SeismoGen: Seismic Waveform Synthesis Using Generative Adversarial Networks

arXiv:1911.03966v21 citations
Originality Incremental advance
AI Analysis

This work addresses the challenge of data scarcity in seismic event detection, offering a domain-specific solution that is incremental in nature.

The paper tackled the problem of limited high-quality training data for earthquake detection by using a GAN-based model to generate synthetic seismic waveforms, which improved the detectability of the classification model when combined with the original dataset.

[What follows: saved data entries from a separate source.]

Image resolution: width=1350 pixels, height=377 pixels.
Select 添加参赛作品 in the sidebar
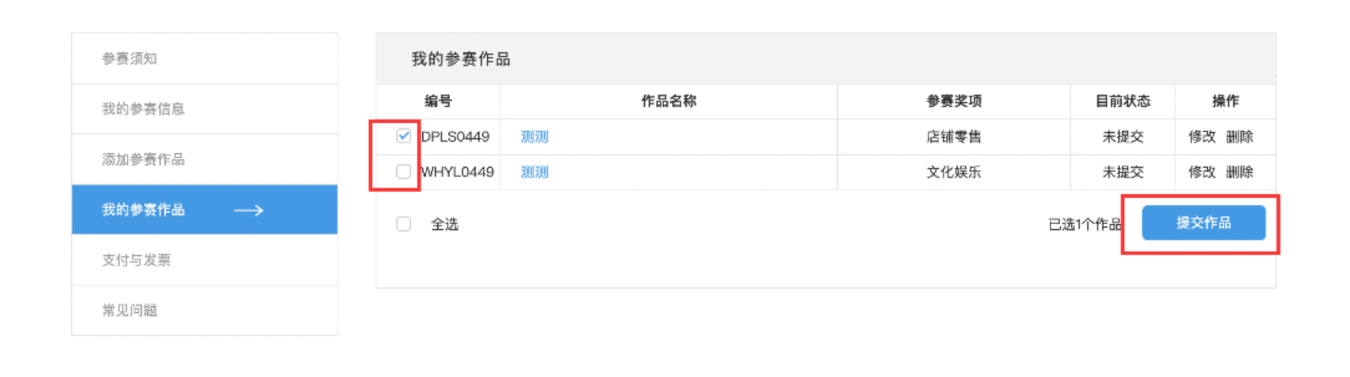[x=204, y=160]
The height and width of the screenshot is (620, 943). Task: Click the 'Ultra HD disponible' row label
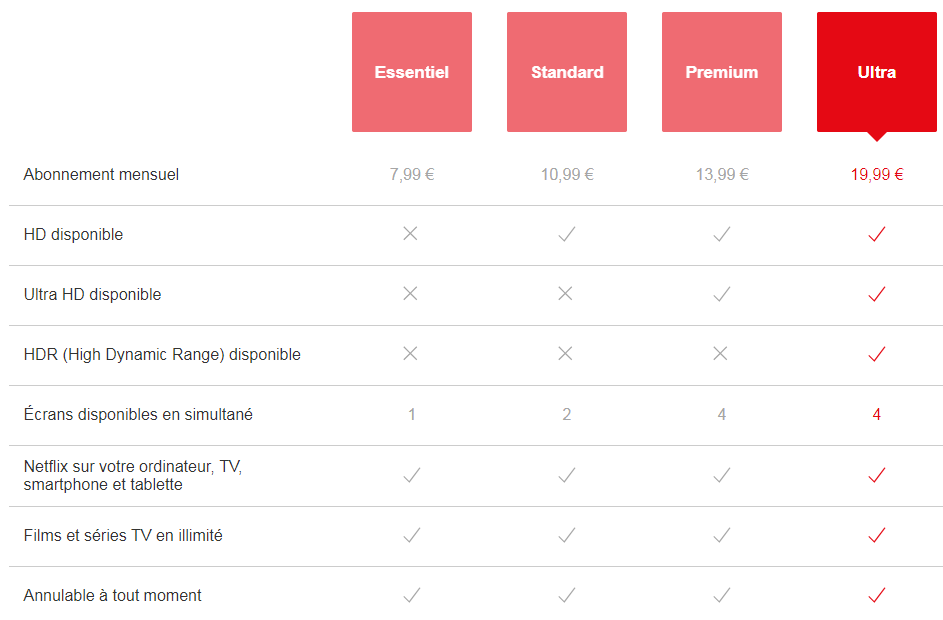tap(92, 294)
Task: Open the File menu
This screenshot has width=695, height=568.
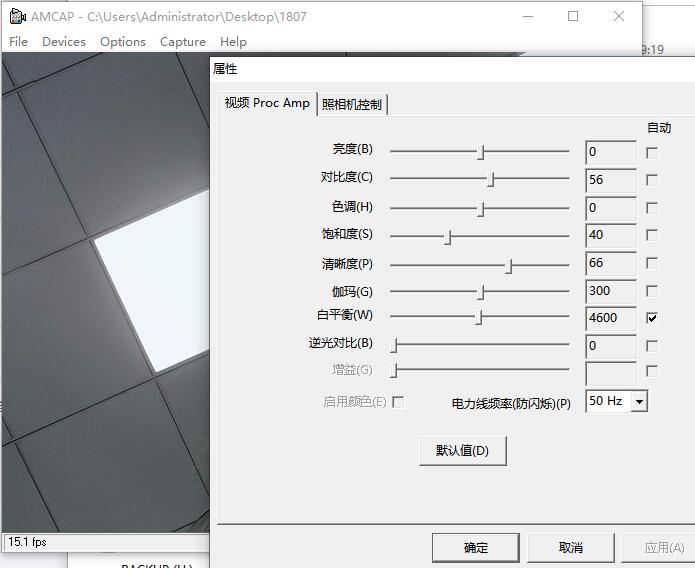Action: tap(18, 41)
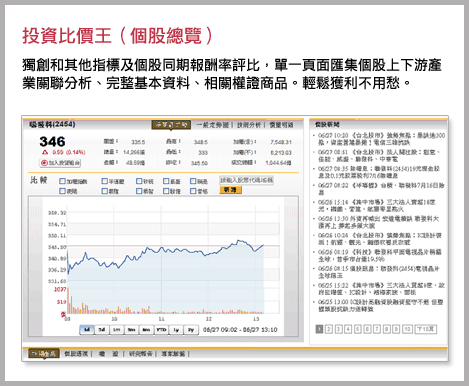469x386 pixels.
Task: Click the yellow confirm button under the code input
Action: pyautogui.click(x=230, y=190)
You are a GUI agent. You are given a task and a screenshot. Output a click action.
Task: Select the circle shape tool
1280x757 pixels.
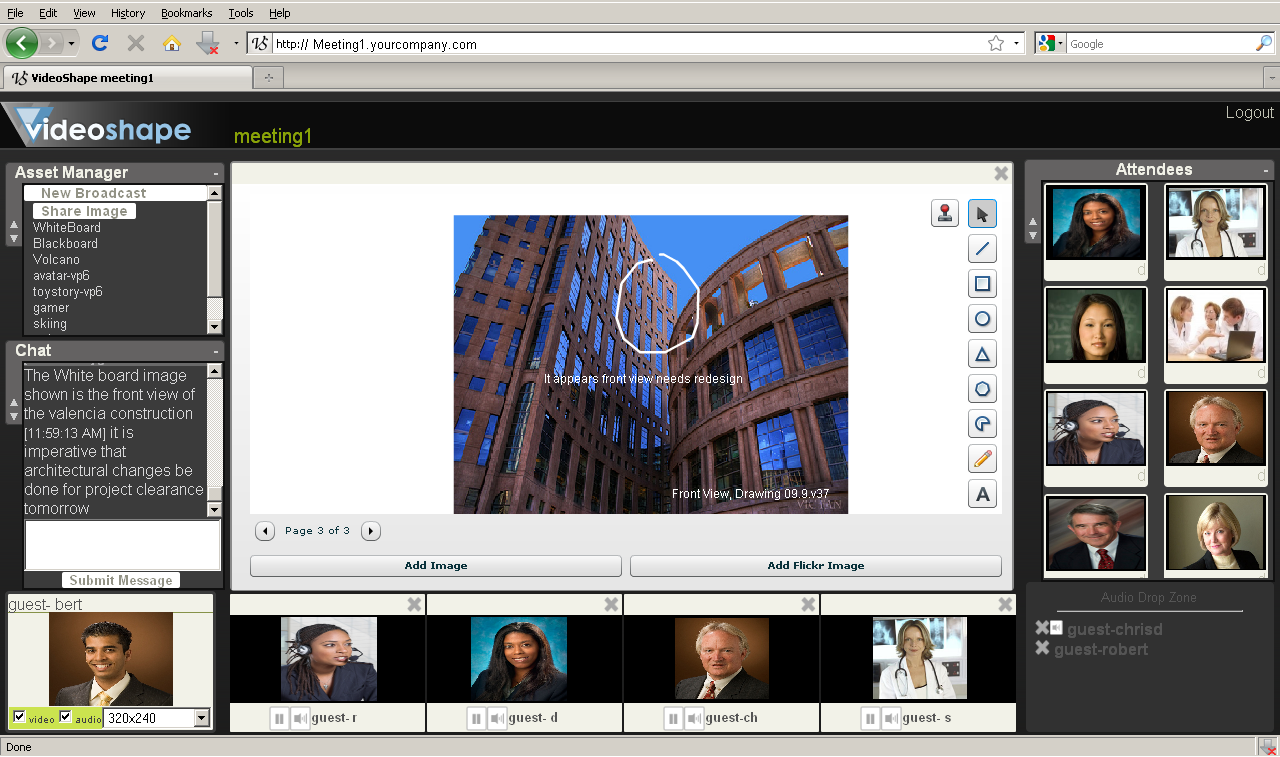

Detecting earthquake events from seismic time series has proved itself a challenging task. Manual detection can be expensive and tedious due to the intensive labor and large scale data set. In recent years, automatic detection methods based on machine learning have been developed to improve accuracy and efficiency. However, the accuracy of those methods relies on a sufficient amount of high-quality training data, which itself can be expensive to obtain due to the requirement of domain knowledge and subject matter expertise. This paper is to resolve this dilemma by answering two questions: (1) provided with a limited number of reliable labels, can we use them to generate more synthetic labels; (2) Can we use those synthetic labels to improve the detectability? Among all the existing generative models, the generative adversarial network (GAN) shows its supreme capability in generating high-quality synthetic samples in multiple domains. We designed our model based on GAN. In particular, we studied several different network structures. By comparing the generated results, our GAN-based generative model yields the highest quality. We further combine the dataset with synthetic samples generated by our generative model and show that the detectability of our earthquake classification model is significantly improved than the one trained without augmenting the training set.